For one, the previous GRMC CEO, Gary Marks, has retired. Marks, son of the medical center's co-founder Roger Marks, who launched the medical facility with Dr. Robert English, was a lightning rod for criticism. Some folks felt that Gary Marks ran the medical center as “his” hospital. The vote likely was as much against him as against the district.

For another, efforts to create a hospital district this time are going to be a lot more transparent. Public input will be taken, at some point, and citizens already have been able to hear presentations by GRMC physicians, supporters and at least one particularly vocal opponent.

Public dissention isn't something you see a lot in Glen Rose and there have been some tense moments in the county commissioners' courtroom (see today's front page story). But that's sure better than having voters feel like plans are being made behind closed doors. Get it all out in the open.

If those who favor a hospital district want to win this time, they should take lessons from the past and make sure that the public is kept in the loop and that differing opinions are aired – hopefully, with civility – and at least listened to before making up one's mind.

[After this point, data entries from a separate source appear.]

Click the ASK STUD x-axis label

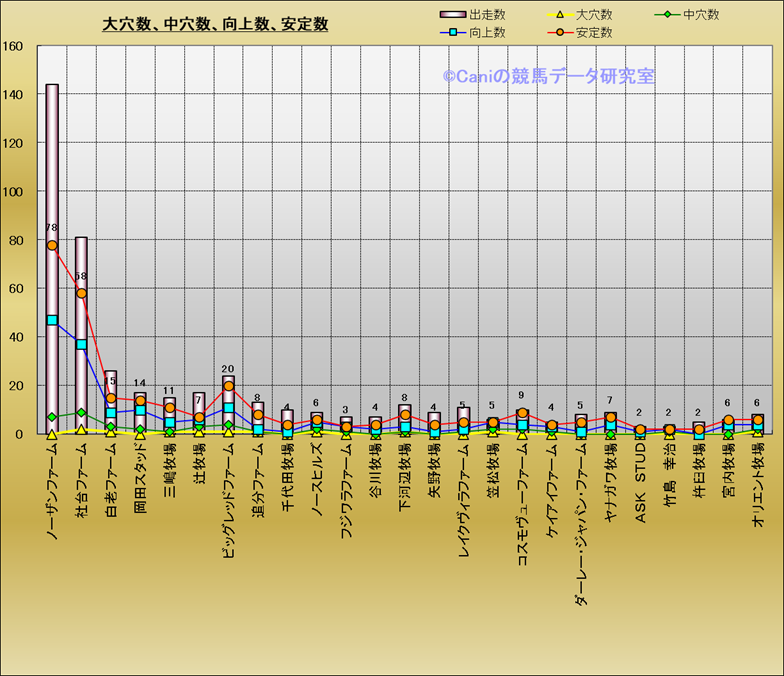640,478
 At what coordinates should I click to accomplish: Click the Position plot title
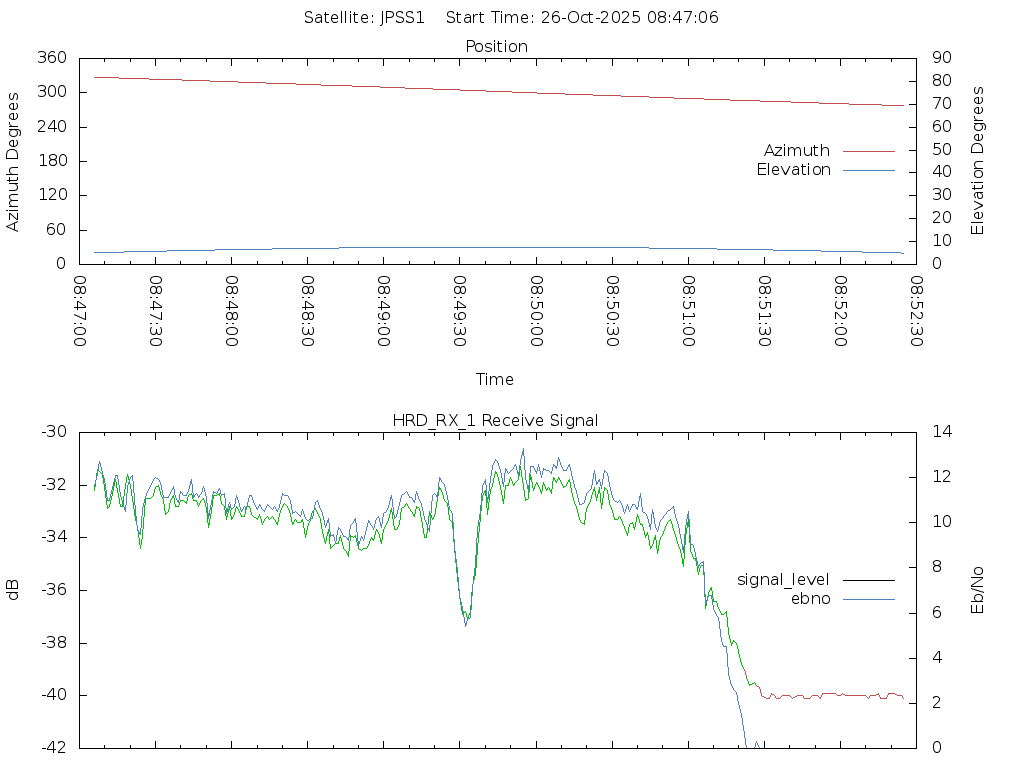[496, 47]
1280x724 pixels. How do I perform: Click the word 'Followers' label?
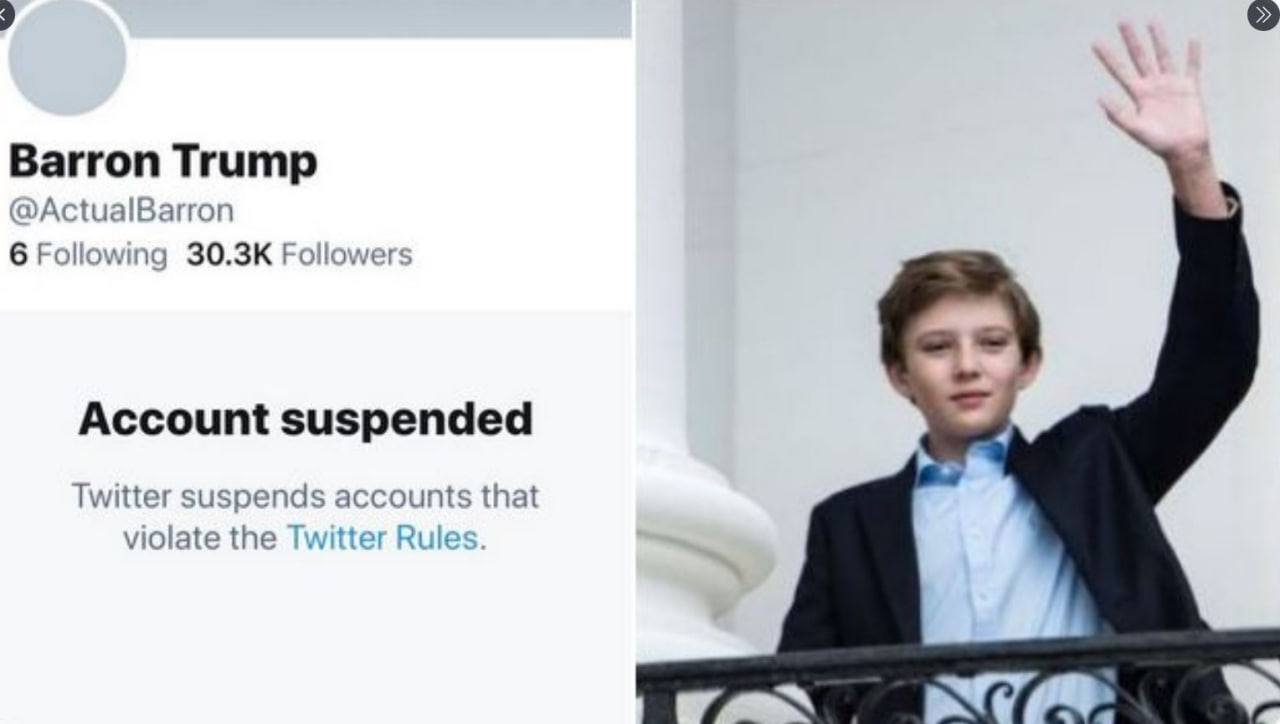click(346, 255)
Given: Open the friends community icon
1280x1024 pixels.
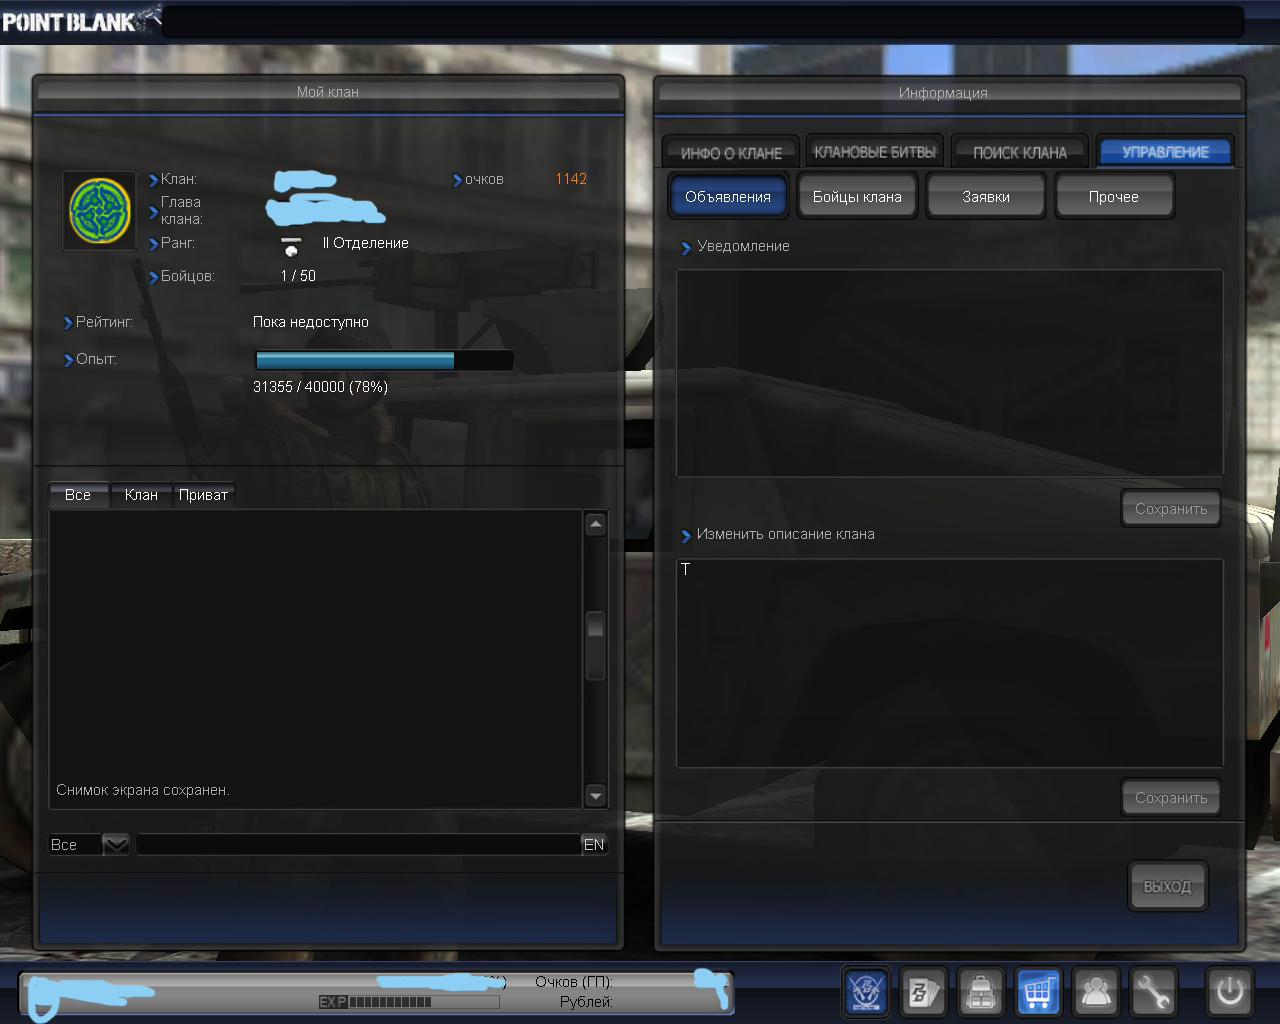Looking at the screenshot, I should pos(1096,992).
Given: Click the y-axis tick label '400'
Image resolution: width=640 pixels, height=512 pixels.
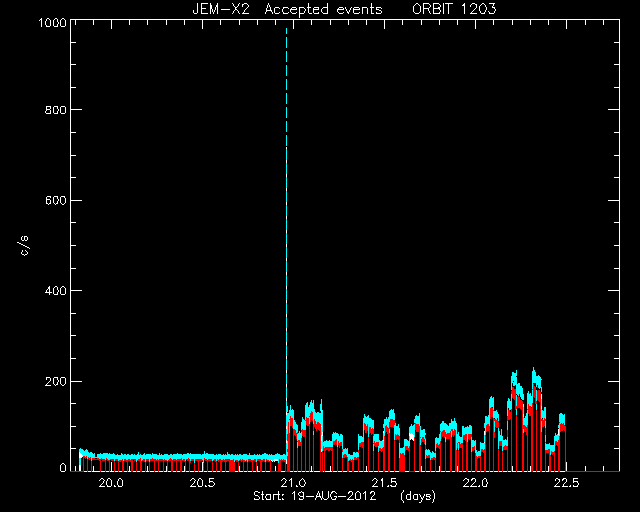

I don't know which option is best. David Orcutt made a lot of sense and he's right – the biggest roadblock right now to his operation winning over people here is fear. But GRMC physicians who put together a video making the case for a hospital district painted a bright picture of the future, too. They presented a big wish list – the question is how much all that will cost.

It sometimes feels weird to talk about health care and life-or-death decisions as a “business,” but that's what it is today. The days of kindly doctors making house calls and taking fresh vegetables as payment are gone. These days it's all about managed care, reimbursement rates, co-pays and who's got the best insurance plan. And how to treat patients who qualify for indigent care or charity cases with the least amount of expense.

Sounds rather cold, but that's the way it is.

Glen Rose is fortunate in that its medical center has some fine physicians, nurses and other staff who truly care about their patients. People aren't treated like numbers there. Often, it's a neighbor or church member in that hospital bed.

But if the medical center doesn't generate enough money, someone has to pay for it. The question is who?

So this community needs to do some soul searching in addition to perusing pocketbooks and decide once and for all what is the best course for this medical center.

As things move forward, attend public meetings and hearings. Make your voice heard. Be part of the process. After all, some day you may find yourself in medical trouble. When that happens, where do you want to go and what do you want to see when you get there?

Not an easy decision. But a really, really important one.